As well as looking after her family, Phalla works for Maryknoll, a Catholic charity funded by CAFOD. Maryknoll provides shelter, medical treatment, food, education and training for people affected by HIV and AIDS.

In Cambodia – a country where some 75,000 are HIV positive and the government is simply not doing enough – it provides a vital, often life-saving, service.

“Before I started this job, I had no idea how bad the AIDS situation was – particularly for children,” comments Phalla. “Traditionally, extended families took in children that were orphaned. But now, with the double blow of AIDS and poverty, this is not often possible.”

Fostering is a relatively new concept in Cambodia but as the impact of AIDS is felt through the generations, it is becoming an urgent solution to the growing number of children who are left with nowhere else to turn.

Phalla and her family are helping to pioneer the way for others – with Maryknoll’s support. “Maryknoll gives me an allowance to buy extra food, clothes, medicines and all the things that my foster children need. It is still a big commitment to make, but this eases the financial burden,” explains Phalla.

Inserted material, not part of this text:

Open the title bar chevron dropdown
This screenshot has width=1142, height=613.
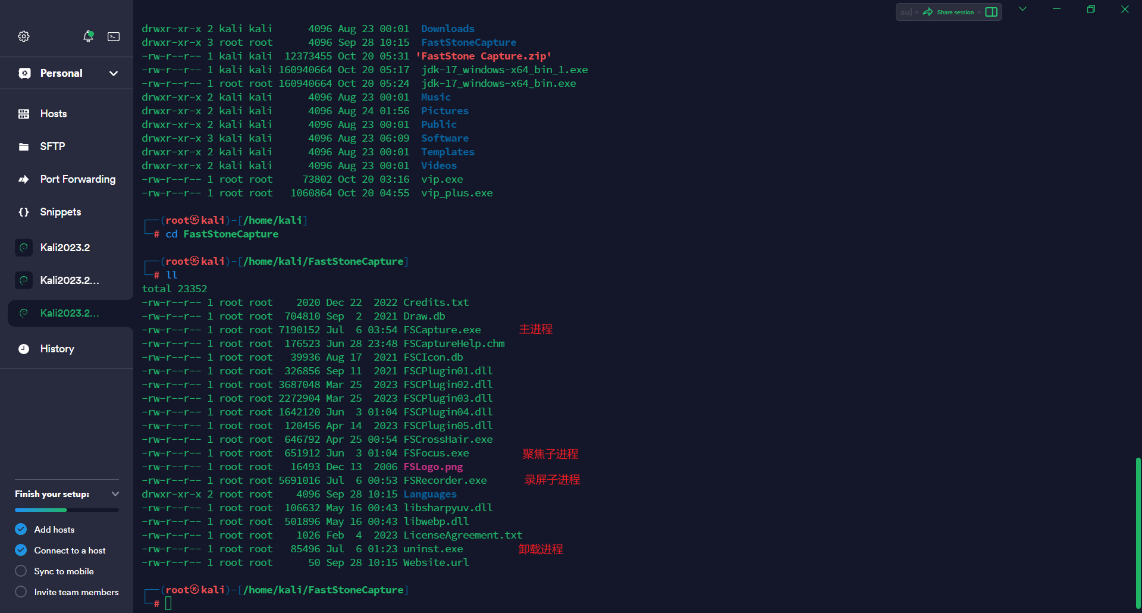click(1022, 9)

As they tuck into lunch, sitting in a circle on the floor, the room is filled with the sound of laughter and the clatter of eating. “Having my family together like this makes everything worthwhile,” says Phalla.

“I have learned many hard lessons in my life and seen cruelty beyond words. But a positive aspect of this experience is my understanding of how people should be helped.

"Help starts from love. It’s as simple as that.”